Het medicatieschema: Disclaimer of aanleiding tot claims?

    januari 29, 2019

    Het medicatieschema in de praktijk

    Het medicatieschema dient vooreerst te worden onderscheiden van de oplijsting van medicatie in een Sumehr (Summarized Electronic Health Record). Dit laatste instrument wordt normaliter ingevuld en beheerd door de GMD (Globaal Medisch Dossier)-houdende huisarts. De Sumehr is enkel toegankelijk voor artsen. Het medicatieschema ambieert daarentegen om een multidisciplinair instrument te zijn. Deze multidisciplinariteit zou het grote voordeel moeten zijn. Huisartsen en huisapothekers hebben schrijfrechten, thuisverpleegkundigen en patiënten hebben leesrechten. Het spreekt voor zich dat een goede communicatie tussen alle actoren de betrouwbaarheid van het medicatieschema verhoogt.

    Daarnaast wordt het medicatieschema op dit moment voornamelijk gebruikt in het kader van de begeleiding van chronisch zieke patiënten. Het gebruik van een medicatieschema hangt voor deze patiëntenpopulatie idealiter samen met de aanduiding van een huisapotheker. Het is belangrijk om aan te duiden dat niet elke patiënt dergelijk schema heeft of zou moeten hebben.

    Tot slot blijkt dat de tool op dit moment niet feilloos werkt.
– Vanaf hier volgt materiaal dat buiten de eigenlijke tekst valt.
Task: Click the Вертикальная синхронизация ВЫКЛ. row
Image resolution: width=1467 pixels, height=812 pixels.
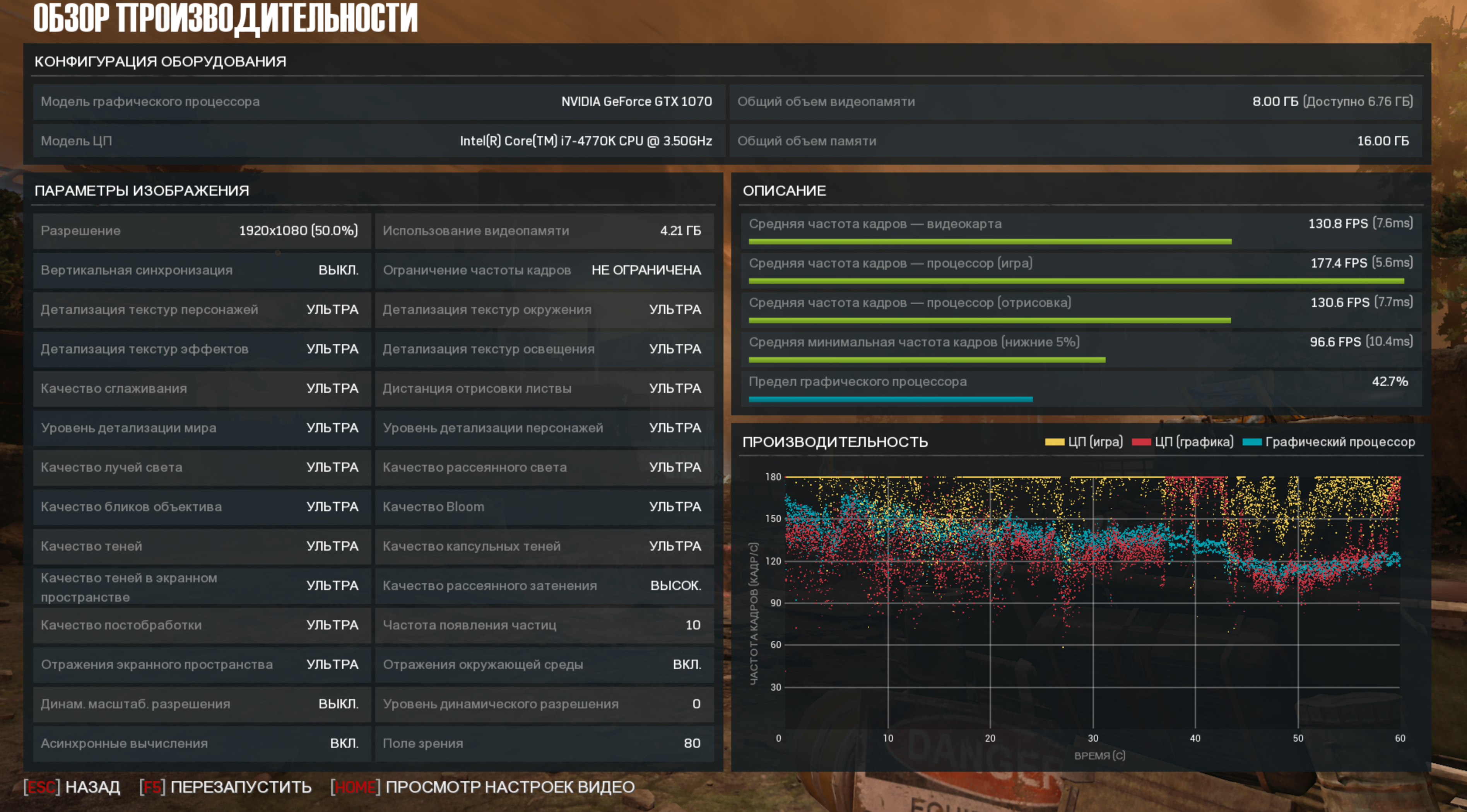Action: [x=202, y=270]
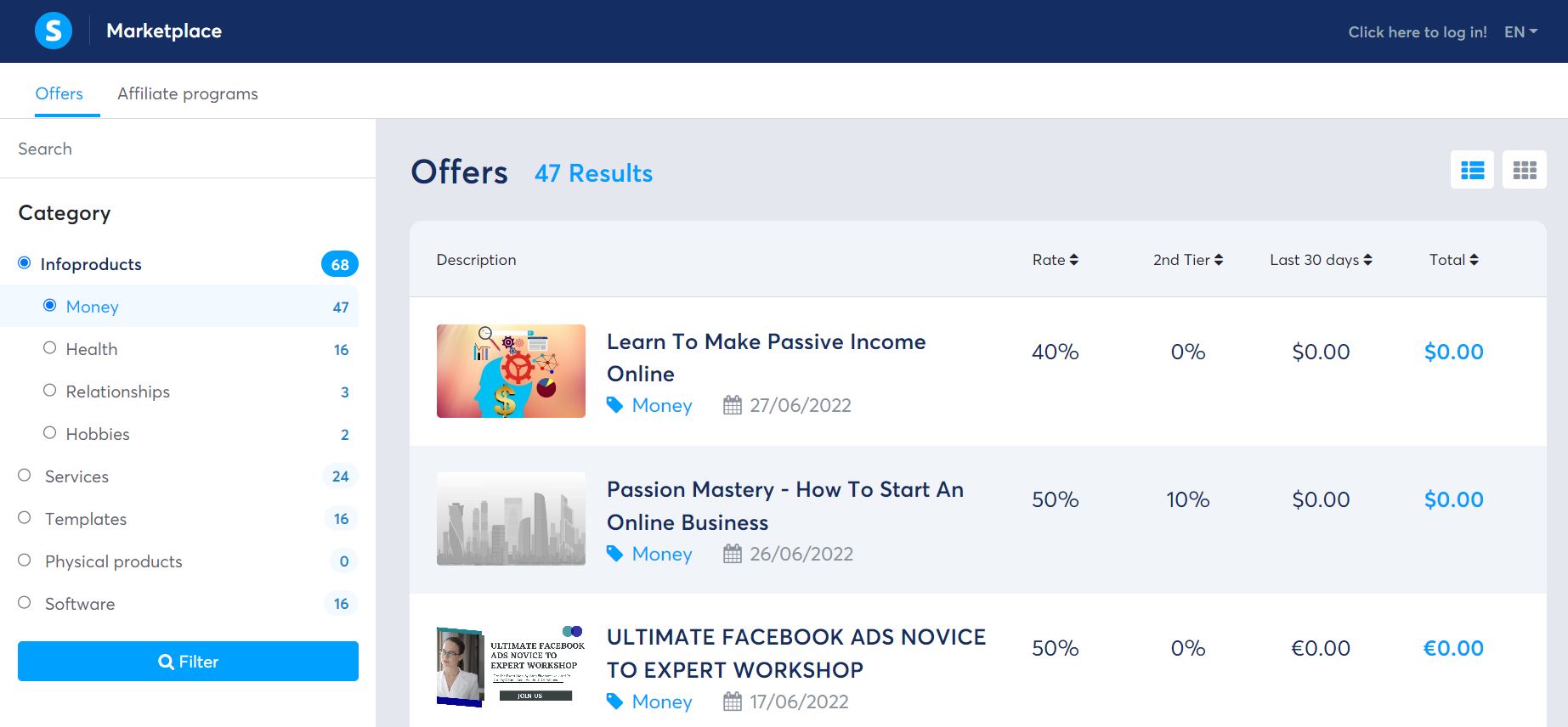The height and width of the screenshot is (727, 1568).
Task: Select the Relationships radio button
Action: point(49,390)
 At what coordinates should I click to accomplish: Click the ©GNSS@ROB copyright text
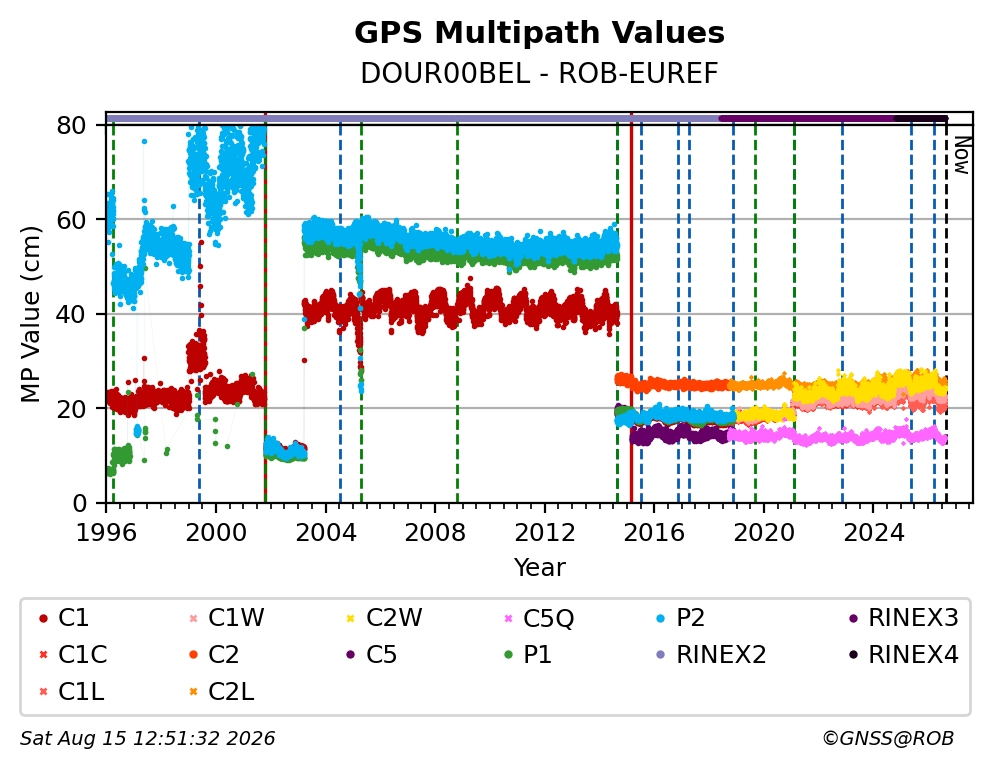point(888,738)
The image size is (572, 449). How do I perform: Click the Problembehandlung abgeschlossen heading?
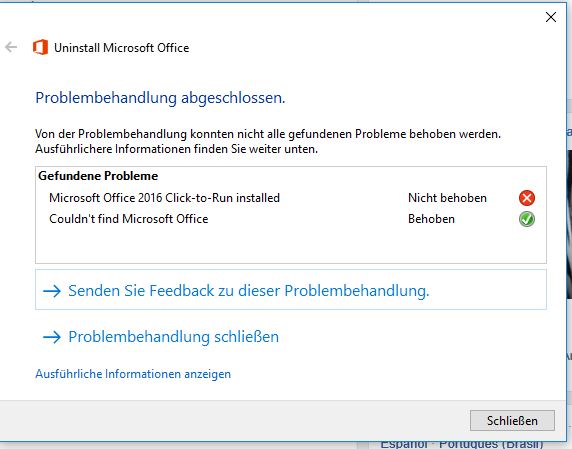point(160,98)
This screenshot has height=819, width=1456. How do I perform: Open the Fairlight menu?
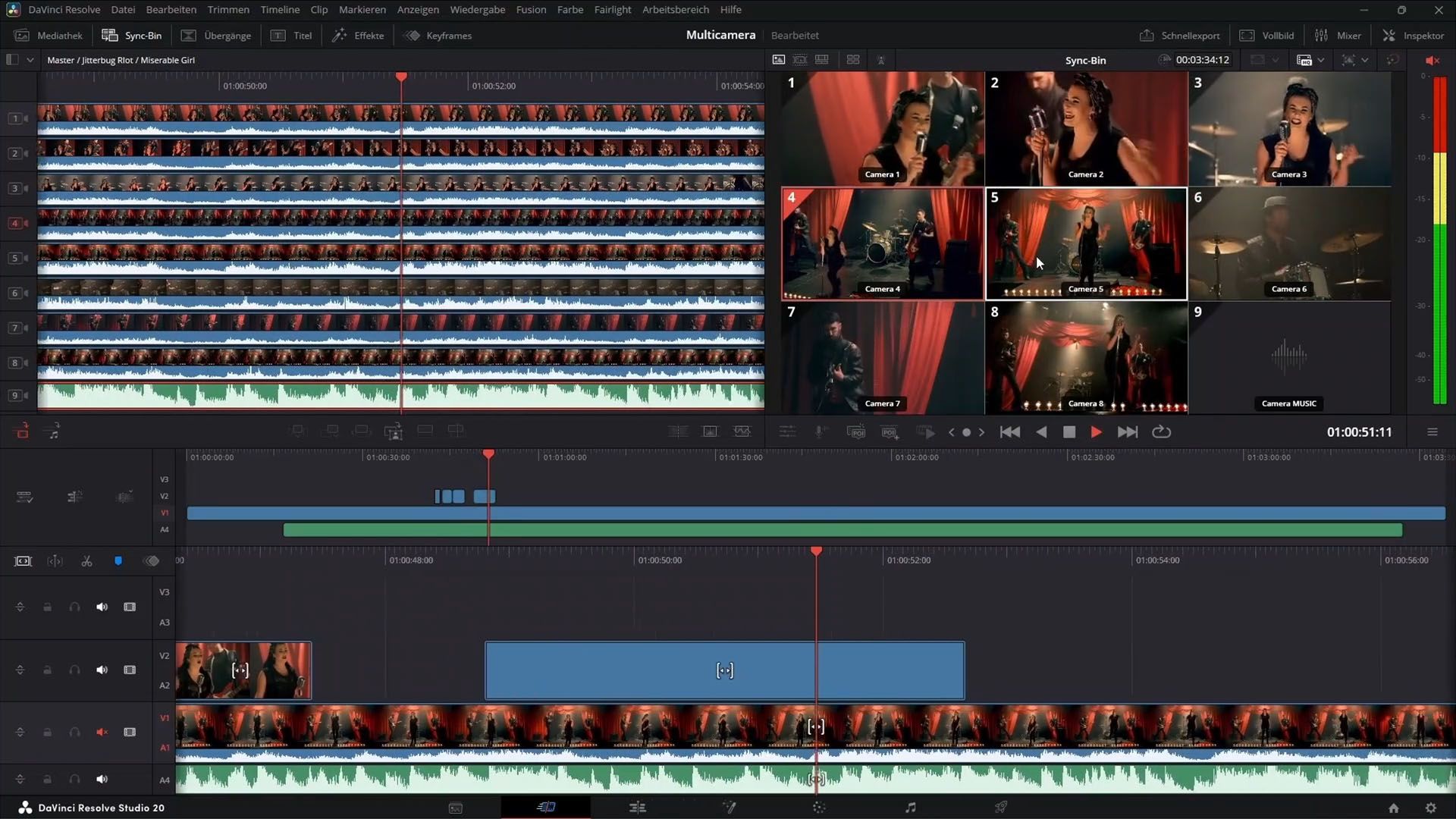coord(612,10)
Zo geeft het werkveld aan dat de software niet waterdicht is, blijken zorgverleners niet altijd even consequent in het aanvullen of wijzigen van het medicatieschema en kan de meerwaarde van deze tool bestaande uit het historisch overzicht, niet gegarandeerd worden.  

    Juridische vraagstukken

    De idee van het medicatieschema is op zich goed. Op het niveau van de zorgverlening zijn er evenwel nog wat tekortkomingen. “Eén Lijn”, een project van de Vlaamse Gemeenschap, stelt de huidige problemen aan de kaak en gaat in dialoog met software-ontwikkellaars, gebruikers en de overheid om de werking van het medicatieschema te verbeteren en de rol ervan te versterken. Het spreekt voor zich dat men vandaag (nog) niet blindelings op het medicatieschema kan vertrouwen. De arts, apotheker en thuisverpleegkundige zullen met de patiënt moeten blijven overlopen welke medicatie wordt genomen, hoeveel en hoe hij of zij er op reageert. De patiënt heeft – in de mate van het mogelijke - ook een informatieverplichting.

    Zolang ieders rol en de hierbij horende verplichtingen niet wettelijk worden verankerd, zal de schade die ontstaat door onjuist of onvoorzichtig gebruik volgens de burger- en/of strafrechtelijke criteria moeten worden beoordeeld.

    Op burgerrechtelijk vlak moet elke arts, apotheker, thuisverpleegster of specialist zich ervan bewust zijn dat hetgeen dat hij of zij doet, moet plaatsvinden conform wat de figuur van de “bonus pater familias” in dezelfde omstandigheden zou doen. Op dit moment is de rol van het medicatieschema amper of niet omschreven, waardoor de klassieke voorzichtigheid van een gezondheidszorgverlener nog steeds geboden is.

    De norm van de “bonus pater familias” is een evolutieve maatstaf. Wat men verwacht van een normaal, voorzichtig en vooruitziend persoon, kan morgen anders zijn. Dit heeft te maken met de manier waarop we de redenering rond burgerrechtelijke aansprakelijkheid hebben opgebouwd. De theoretische figuur van de bonus pater familias wordt geplaatst in dezelfde concrete omstandigheden als die waarin de betrokkene zich bevond. Die omstandigheden zijn gevoelig voor modernisering, wetgeving en vooruitgang. Een concretisering, verbetering van de werking en ruime verspreiding van het medicatieschema, al dan niet gepaard gaande met toepasselijke wetgeving, kan ervoor zorgen dat men binnen een aantal jaren of decennia stelt dat een normaal, voorzichtige en vooruitziende apotheker of thuisverpleegkundige het medicatieschema raadpleegt, wijzigt en naleeft.

    Besluit

    Uit het voorgaande volgt dat zolang er geen afgelijnde rol is voor het medicatieschema en de verschillende zorgverleners niet (bij wet) op hun verplichtingen worden gewezen, het risico op aansprakelijkheid relatief beperkt is. Pas wanneer dit medicatieschema beter wordt uitgewerkt, er procedures worden vastgelegd en verantwoordelijkheden toebedeeld, kan dit instrument in de toekomst de invulling van de “bonus pater familias” wijzigen.

    In de tussentijd zal de beoordeling van kwestieuze handelingen of eventueel nalaten van gezondheidszorgverleners, gebeuren aan de hand van de klassieke op hen rustende verplichtingen.